Give back every entry exactly; drop the pictures.

[[ INFORMATION SHOWN open ]]

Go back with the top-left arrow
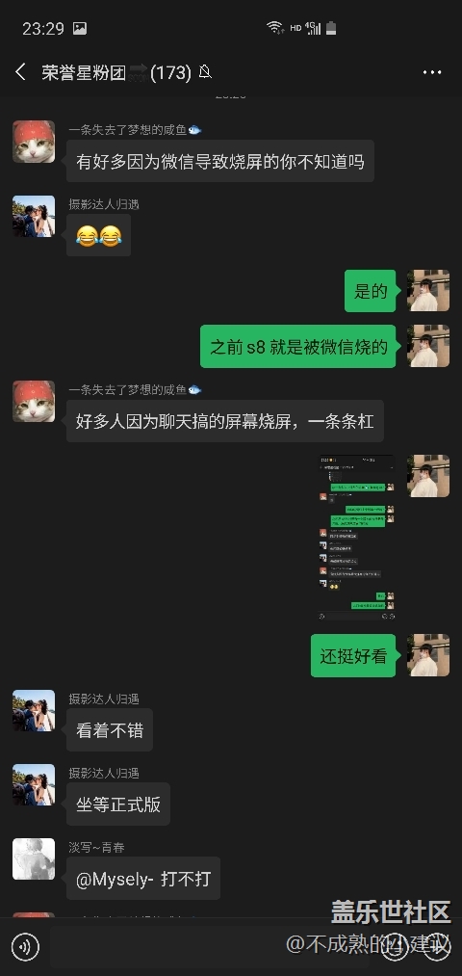The image size is (462, 976). [20, 72]
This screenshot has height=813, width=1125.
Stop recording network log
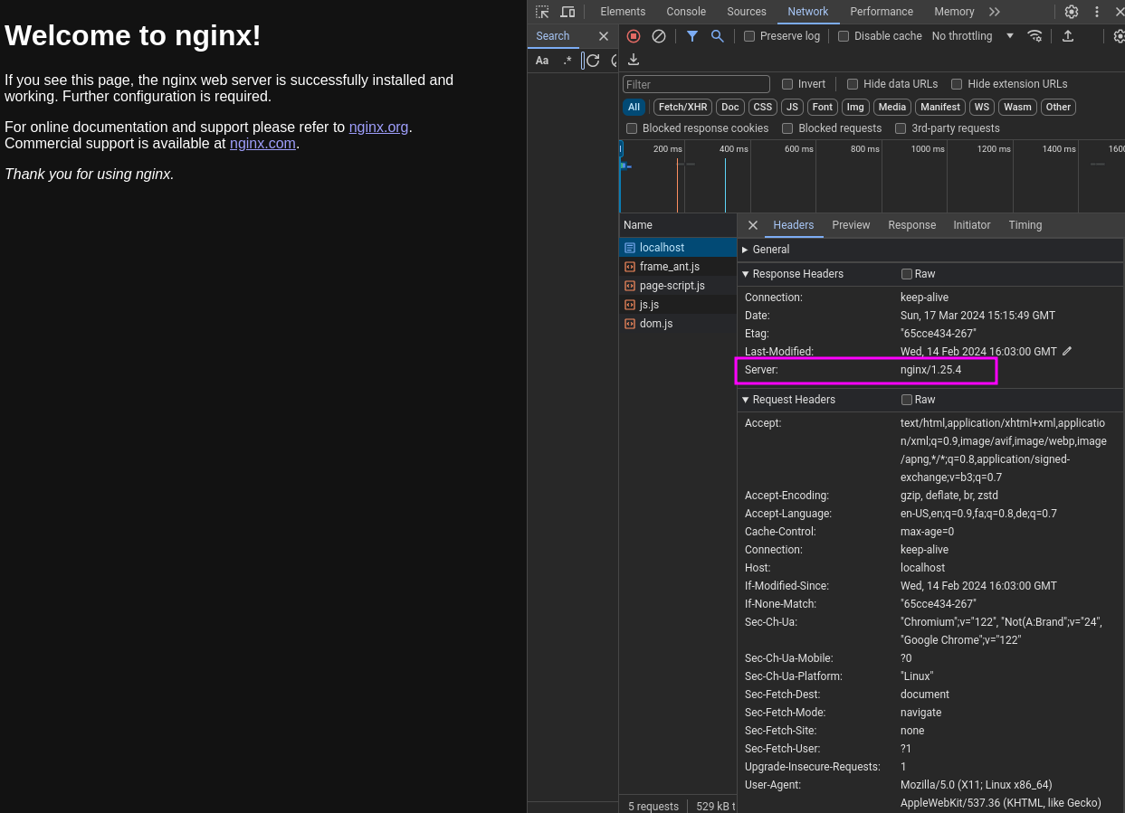634,36
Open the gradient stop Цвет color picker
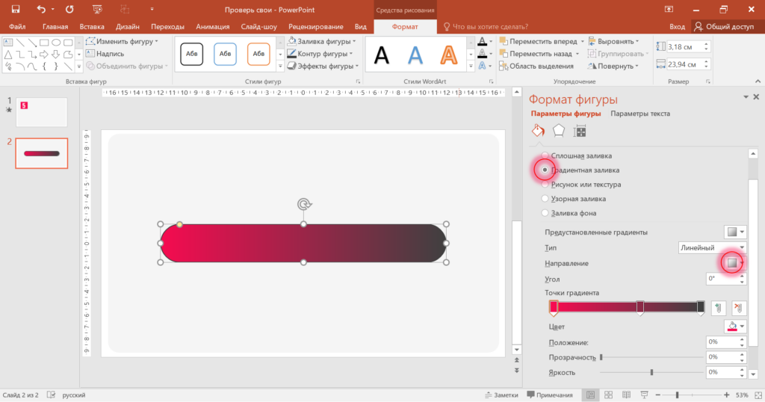 735,327
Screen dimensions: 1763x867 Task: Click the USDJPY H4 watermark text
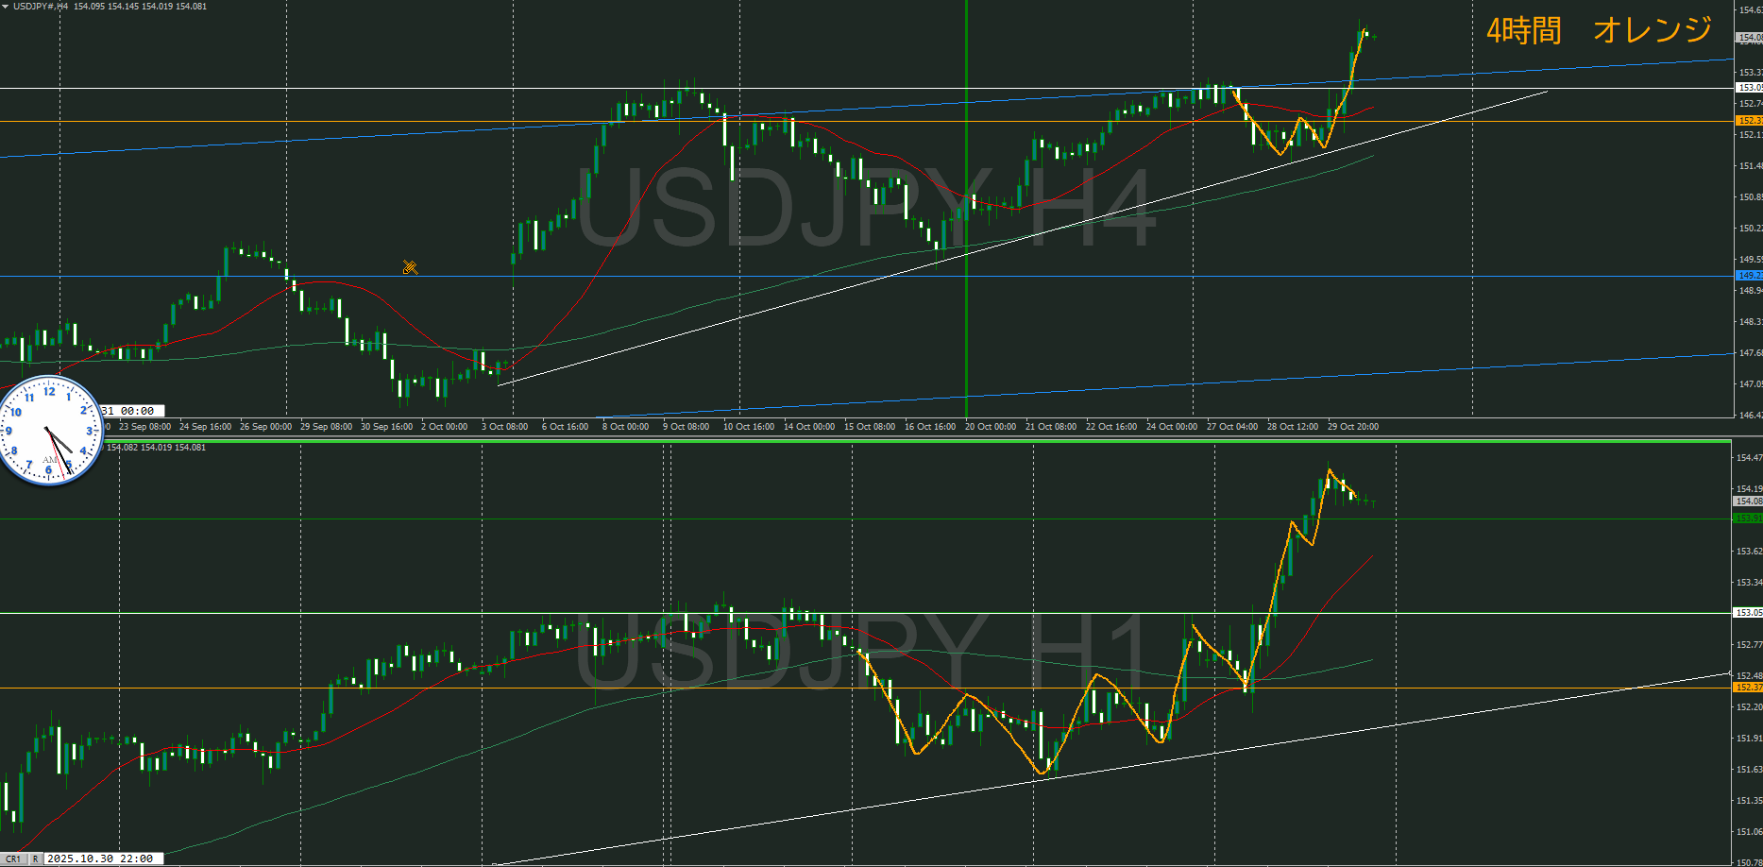tap(864, 208)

[[ INFORMATION SHOWN closed ]]

_EXERCISE OUTPUT_
Go back with the top-left arrow
The image size is (462, 976). [20, 72]
This screenshot has height=813, width=1125.
Stop recording network log
634,36
Open the gradient stop Цвет color picker
 735,327
Screen dimensions: 1763x867 Task: Click the USDJPY H4 watermark text
tap(864, 208)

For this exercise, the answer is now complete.